Computerized tomography (CT) scan is very useful in the diagnostic evaluation of the patient with

concern for esophageal perforation. Often a CT scan is the first test obtained following a chest x-ray as

it affords the clinician the ability to narrow the differential diagnosis. CT may be useful for identifying

the site of perforation and any associated mediastinal or pleural fluid collections. It is very common for

a CT scan finding to prompt thoracic surgical consultation or transfer and there is much additional

information about the patient’s overall status which is routinely utilized in the management plan.

However, it should be emphasized that the barium swallow should be the procedure of choice unless

there is a significant risk of aspiration.

Flexible esophagoscopy should be utilized liberally in the diagnostic evaluation of the esophagus and

in the planning of treatment options, and in a significant number of cases it can also be used for

intervention. The scope is utilized to directly visualize the area of perforation and identify any potential

associated pathology. It has a sensitivity of over 95% and a specificity of 80% or even higher depending

on the experience of the physician.20 We routinely perform flexible endoscopy as the initial step in the

operating room when considering all options for patient management. Concern has been expressed by

some that the instrumentation of the esophagus and insufflation of air can worsen the extent of injury

and pathology and we would agree with that in inexperienced hands. With care and experience,

however, the flexible scope can be used safely and more effectively delineates the problem to aid in

surgical decision-making that follows. The vast majority of patients will require an endoscopic

evaluation at some point and the timing of this will depend on clinical presentation and findings on

radiologic imaging. For very small leaks present in stable and nontoxic patients, when the contrast

study shows little or no extravasation, we may opt to hold off on an endoscopy in select cases.

Management

3 The treatment of esophageal perforation is managed according to the clinical presentation which

includes the location of the perforation, the degree of soilage, and the clinical condition of the patient.

Generally speaking, the sooner diagnosis and a treatment plan is carried out, the better the outcome.

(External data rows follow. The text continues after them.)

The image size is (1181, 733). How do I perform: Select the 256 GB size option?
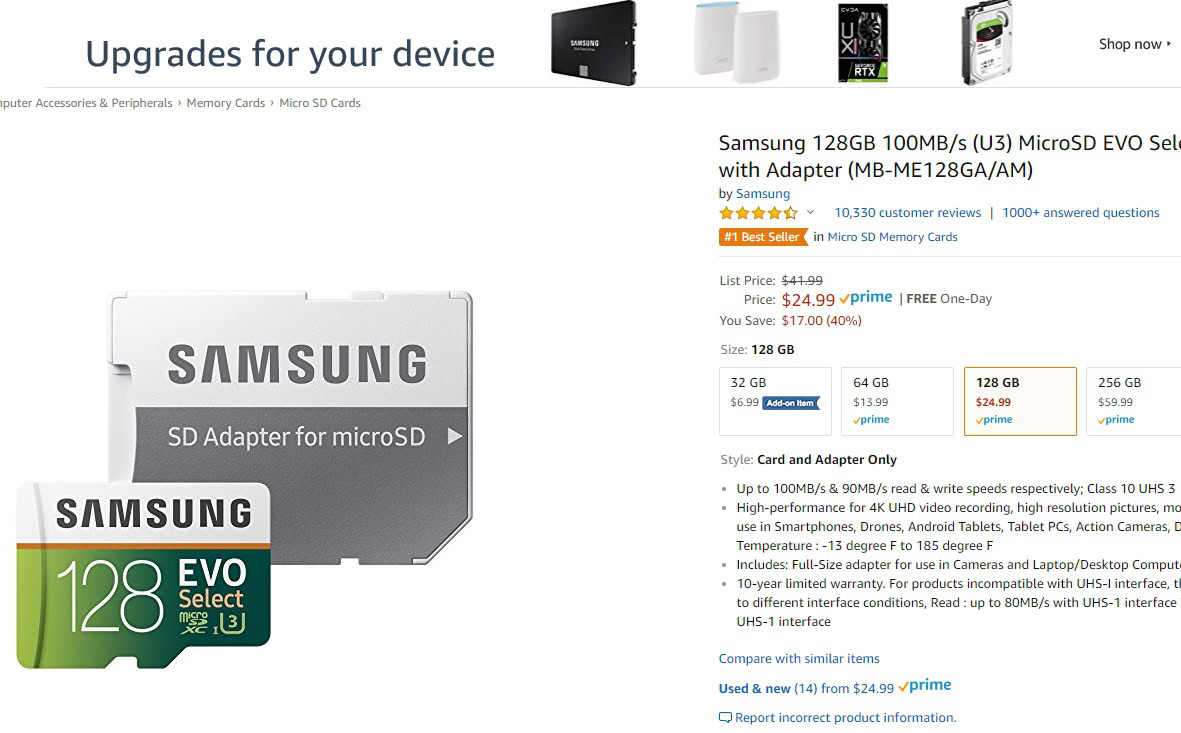[x=1133, y=401]

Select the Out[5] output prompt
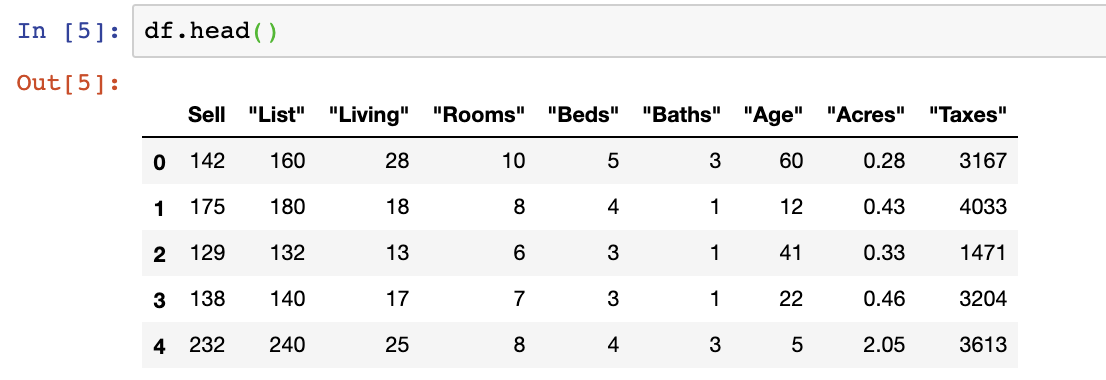68,83
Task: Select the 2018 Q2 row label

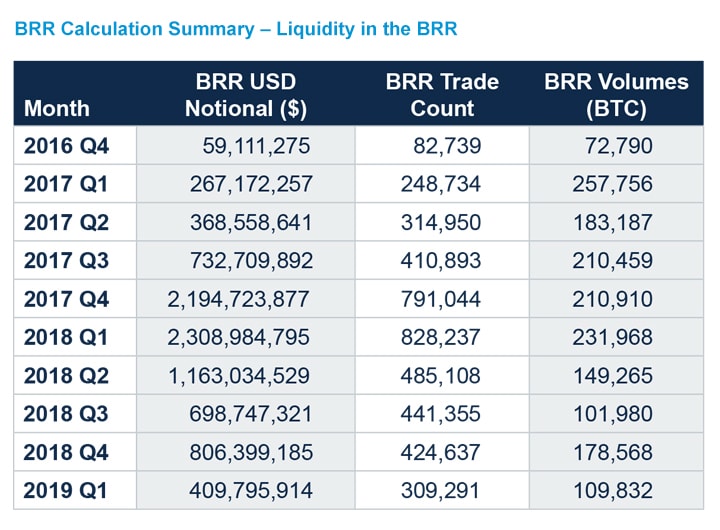Action: click(x=66, y=376)
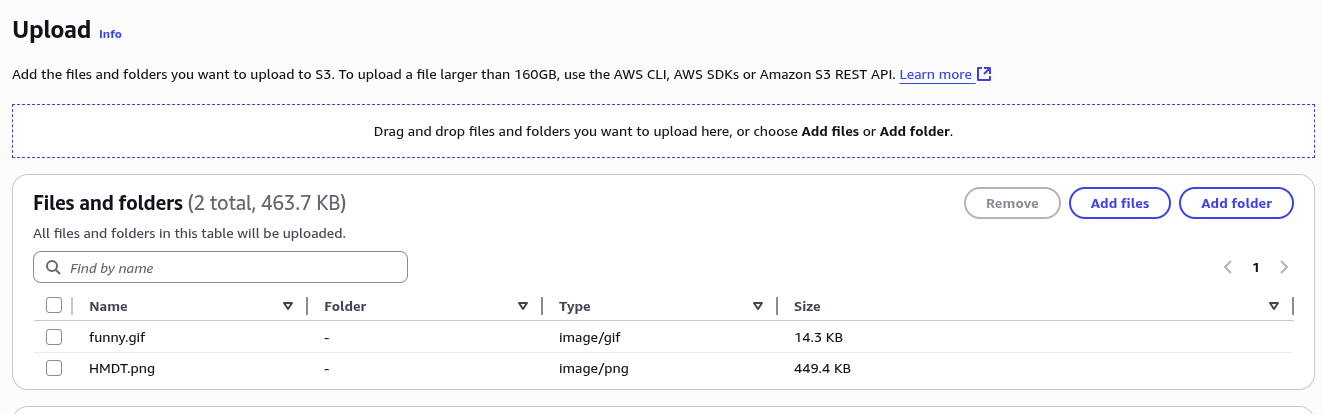Image resolution: width=1322 pixels, height=414 pixels.
Task: Open the Learn more external link icon
Action: pos(984,74)
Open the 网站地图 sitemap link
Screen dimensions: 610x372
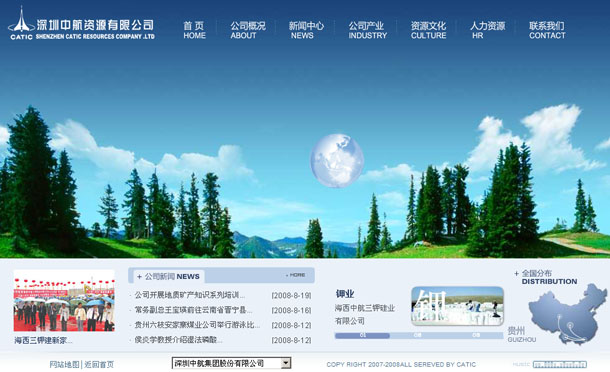[x=64, y=365]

The goal of treatment is to stabilize the patient, stop ongoing soilage, control the infection, and

reestablish esophageal continuity. Algorithm 43-1 provides general guidelines to the management of

patients with esophageal perforations.

Nonoperative Treatment

For properly selected patients with esophageal perforation, nonoperative management may be

appropriate. Generally, as thoracic surgeons, we err on the side of operative exploration intervention

given the potential gravity of missing a clinically significant esophageal perforation with mediastinal

soilage. Reports of nonoperative management date back to the 1960s in which successful management

was accomplished in 18 highly selected patients with only one death.21 In the late 1970s, criteria were

published for nonoperative management.22 Current guidelines for patients that can be managed

nonoperatively include those with no transmural perforation or for whom transmural perforation

represents a contained process. There must also be no associated esophageal pathology such as

malignancy and no signs of systemic illness. The management of the nonoperative approach begins with

the administration of broad-spectrum antibiotics (including antifungals), the suspension of oral intake,

and vigilant clinical monitoring. The patient is followed clinically and reimaged as needed, generally

within 48 to 72 hours with an esophagram and CT scan. If the patient improves during that time and

testing is favorable, the diet may be advanced to clear liquids with the patient eventually being

discharged on oral antibiotics and full liquids until reevaluation with imaging in clinic in 2 weeks. Any

signs of sepsis such as fever, tachycardia, or leukocytosis suggest failure of this approach and further

intervention should be expeditiously considered.